Collect all lines below with the string "World".

----

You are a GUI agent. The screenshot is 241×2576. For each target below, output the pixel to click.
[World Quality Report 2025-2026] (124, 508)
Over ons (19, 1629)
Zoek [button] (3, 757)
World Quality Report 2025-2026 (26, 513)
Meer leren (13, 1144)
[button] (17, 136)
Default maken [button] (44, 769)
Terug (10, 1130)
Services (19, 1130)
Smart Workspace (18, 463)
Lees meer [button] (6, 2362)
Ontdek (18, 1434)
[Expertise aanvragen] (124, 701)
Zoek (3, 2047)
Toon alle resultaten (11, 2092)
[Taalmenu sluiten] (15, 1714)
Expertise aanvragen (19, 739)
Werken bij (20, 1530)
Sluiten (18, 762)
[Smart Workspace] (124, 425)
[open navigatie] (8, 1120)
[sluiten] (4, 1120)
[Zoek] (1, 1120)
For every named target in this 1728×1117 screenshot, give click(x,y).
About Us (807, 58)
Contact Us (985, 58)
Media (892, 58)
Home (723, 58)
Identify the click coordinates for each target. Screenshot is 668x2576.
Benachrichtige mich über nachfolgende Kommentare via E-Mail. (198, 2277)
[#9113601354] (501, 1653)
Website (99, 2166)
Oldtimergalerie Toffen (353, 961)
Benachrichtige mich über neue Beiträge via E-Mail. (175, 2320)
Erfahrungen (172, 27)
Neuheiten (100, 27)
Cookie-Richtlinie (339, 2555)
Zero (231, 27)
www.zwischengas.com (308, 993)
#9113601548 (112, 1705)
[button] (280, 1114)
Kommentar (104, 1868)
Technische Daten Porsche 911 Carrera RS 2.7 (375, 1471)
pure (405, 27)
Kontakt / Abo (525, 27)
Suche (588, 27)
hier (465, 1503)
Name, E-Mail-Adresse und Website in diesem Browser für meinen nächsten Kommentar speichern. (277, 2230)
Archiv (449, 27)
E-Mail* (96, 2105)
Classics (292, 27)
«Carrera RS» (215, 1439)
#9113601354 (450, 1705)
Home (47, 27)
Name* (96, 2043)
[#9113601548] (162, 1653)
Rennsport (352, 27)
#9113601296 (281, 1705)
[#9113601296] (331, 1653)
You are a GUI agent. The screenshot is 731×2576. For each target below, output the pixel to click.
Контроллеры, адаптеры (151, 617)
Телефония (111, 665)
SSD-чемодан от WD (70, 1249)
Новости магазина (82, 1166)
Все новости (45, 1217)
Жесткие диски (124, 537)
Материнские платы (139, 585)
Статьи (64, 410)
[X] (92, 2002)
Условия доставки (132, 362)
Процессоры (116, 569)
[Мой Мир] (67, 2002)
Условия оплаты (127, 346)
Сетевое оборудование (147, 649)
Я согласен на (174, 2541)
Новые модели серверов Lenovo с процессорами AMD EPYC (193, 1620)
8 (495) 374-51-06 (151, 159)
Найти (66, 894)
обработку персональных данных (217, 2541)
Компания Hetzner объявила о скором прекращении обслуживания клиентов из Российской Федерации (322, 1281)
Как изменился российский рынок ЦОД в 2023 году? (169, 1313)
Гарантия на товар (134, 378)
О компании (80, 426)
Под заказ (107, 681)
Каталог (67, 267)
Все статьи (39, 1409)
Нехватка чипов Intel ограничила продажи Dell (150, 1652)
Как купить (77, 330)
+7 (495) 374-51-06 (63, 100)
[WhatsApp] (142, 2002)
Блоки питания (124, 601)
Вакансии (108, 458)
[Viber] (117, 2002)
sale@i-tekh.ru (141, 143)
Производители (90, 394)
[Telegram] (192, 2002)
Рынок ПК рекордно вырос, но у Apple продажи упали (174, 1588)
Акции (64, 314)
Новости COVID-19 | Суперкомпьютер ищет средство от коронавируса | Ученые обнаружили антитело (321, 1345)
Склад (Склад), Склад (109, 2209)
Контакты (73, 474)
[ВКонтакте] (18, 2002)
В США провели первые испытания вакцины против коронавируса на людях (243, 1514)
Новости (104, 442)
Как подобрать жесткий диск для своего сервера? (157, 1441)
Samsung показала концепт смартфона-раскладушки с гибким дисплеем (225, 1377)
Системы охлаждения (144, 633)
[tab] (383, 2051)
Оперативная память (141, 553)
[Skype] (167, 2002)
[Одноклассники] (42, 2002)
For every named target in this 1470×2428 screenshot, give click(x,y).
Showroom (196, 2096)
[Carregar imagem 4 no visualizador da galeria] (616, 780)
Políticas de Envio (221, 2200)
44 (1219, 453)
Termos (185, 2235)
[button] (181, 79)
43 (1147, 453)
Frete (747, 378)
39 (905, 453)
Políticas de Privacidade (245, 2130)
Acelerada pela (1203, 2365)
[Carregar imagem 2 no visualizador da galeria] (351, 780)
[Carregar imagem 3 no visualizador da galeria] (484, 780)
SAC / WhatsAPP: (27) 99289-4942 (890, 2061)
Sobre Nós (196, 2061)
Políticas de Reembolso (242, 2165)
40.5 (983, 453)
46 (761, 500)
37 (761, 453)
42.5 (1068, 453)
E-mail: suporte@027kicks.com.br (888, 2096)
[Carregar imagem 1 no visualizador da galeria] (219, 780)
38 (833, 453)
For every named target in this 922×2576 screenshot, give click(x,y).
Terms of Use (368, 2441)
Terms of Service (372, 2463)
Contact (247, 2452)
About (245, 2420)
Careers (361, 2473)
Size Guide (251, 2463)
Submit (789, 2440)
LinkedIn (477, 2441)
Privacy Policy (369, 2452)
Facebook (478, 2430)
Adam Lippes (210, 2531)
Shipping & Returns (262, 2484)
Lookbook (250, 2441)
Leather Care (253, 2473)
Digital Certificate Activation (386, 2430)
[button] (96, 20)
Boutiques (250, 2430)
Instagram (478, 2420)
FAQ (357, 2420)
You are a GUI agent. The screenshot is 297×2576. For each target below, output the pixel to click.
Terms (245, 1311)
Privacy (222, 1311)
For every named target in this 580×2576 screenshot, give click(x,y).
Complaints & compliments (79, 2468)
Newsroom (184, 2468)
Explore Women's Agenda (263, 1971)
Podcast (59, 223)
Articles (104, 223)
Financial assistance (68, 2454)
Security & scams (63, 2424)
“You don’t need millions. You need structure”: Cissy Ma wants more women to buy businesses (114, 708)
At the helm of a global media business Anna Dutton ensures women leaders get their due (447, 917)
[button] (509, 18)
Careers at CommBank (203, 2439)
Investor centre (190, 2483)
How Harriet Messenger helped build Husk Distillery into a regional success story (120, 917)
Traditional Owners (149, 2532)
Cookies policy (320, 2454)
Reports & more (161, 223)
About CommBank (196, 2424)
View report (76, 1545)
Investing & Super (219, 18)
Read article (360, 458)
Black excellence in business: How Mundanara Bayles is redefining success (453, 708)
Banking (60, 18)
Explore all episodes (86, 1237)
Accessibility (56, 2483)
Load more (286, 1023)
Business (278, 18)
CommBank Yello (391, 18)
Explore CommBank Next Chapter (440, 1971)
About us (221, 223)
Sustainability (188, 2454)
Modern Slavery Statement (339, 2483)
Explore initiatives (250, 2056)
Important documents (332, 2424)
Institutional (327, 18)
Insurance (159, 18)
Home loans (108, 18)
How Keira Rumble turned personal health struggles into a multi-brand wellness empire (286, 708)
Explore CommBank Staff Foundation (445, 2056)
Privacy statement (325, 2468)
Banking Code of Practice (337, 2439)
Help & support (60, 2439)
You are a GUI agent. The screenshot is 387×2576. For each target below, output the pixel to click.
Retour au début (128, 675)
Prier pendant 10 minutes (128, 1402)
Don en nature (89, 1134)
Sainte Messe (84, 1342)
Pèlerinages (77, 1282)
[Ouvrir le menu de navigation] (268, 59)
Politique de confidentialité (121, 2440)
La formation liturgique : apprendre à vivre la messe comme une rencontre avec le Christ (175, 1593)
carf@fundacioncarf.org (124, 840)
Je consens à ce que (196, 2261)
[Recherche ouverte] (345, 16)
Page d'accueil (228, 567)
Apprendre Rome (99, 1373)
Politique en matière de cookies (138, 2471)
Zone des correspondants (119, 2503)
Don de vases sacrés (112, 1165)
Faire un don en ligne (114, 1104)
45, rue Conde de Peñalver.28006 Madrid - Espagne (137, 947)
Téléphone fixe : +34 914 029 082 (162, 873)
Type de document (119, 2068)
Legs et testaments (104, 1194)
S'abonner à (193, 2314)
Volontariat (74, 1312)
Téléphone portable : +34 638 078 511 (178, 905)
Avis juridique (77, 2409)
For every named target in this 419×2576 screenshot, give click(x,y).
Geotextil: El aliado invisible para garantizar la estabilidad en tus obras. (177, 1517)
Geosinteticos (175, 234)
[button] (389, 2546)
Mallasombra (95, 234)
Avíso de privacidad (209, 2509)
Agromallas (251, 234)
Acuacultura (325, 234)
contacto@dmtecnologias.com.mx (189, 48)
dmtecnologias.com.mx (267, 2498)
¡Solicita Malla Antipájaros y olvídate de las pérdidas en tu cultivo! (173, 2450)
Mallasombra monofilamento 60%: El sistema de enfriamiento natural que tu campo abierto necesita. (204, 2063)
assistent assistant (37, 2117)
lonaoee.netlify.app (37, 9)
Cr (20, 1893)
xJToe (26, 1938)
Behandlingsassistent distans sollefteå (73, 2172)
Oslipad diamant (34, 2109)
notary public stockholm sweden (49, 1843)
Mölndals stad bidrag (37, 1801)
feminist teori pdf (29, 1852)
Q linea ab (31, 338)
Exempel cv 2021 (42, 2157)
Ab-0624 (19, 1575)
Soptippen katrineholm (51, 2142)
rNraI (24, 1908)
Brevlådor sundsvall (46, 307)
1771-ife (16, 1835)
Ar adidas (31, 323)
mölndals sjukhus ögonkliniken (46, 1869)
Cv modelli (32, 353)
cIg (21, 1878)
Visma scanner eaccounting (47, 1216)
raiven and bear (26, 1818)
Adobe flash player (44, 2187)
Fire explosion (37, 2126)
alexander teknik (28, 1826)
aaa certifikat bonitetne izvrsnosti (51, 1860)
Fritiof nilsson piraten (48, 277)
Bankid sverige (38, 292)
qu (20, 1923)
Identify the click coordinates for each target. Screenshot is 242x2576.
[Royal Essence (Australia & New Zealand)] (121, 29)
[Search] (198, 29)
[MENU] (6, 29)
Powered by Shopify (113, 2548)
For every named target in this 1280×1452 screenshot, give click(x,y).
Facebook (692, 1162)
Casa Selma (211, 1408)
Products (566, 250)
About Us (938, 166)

----

SOLUTION TO THIS TASK:
[World Quality Report 2025-2026] (124, 508)
World Quality Report 2025-2026 (26, 513)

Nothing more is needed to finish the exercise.